• Supplied information:
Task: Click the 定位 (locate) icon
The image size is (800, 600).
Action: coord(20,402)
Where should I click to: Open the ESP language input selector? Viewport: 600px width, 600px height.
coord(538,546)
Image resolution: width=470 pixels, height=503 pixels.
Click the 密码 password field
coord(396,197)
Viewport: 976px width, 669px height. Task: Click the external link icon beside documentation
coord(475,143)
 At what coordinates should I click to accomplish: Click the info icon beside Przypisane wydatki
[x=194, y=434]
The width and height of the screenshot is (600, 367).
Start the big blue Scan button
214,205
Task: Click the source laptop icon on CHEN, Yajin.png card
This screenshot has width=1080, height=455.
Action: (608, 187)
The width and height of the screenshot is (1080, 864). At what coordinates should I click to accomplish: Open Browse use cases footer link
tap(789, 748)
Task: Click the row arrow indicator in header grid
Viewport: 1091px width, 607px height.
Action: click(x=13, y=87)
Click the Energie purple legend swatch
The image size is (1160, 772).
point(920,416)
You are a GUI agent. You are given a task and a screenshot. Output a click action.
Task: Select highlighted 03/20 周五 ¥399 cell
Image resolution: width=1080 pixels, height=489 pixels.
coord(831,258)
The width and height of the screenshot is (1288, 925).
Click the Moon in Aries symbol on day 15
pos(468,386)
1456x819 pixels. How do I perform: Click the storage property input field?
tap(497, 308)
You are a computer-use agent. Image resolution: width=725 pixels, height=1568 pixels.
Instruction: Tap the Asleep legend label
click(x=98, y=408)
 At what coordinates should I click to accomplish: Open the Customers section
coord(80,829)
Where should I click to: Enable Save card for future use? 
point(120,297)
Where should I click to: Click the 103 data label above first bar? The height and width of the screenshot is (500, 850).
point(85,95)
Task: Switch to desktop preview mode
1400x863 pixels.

• Required action: Identify all lines in the records above with the word "agent".

• Output:
You are a GUI agent. You are given a task and a screenshot. Output a click action.
You are a computer-use agent. Image resolution: width=725 pixels, height=1568 pixels.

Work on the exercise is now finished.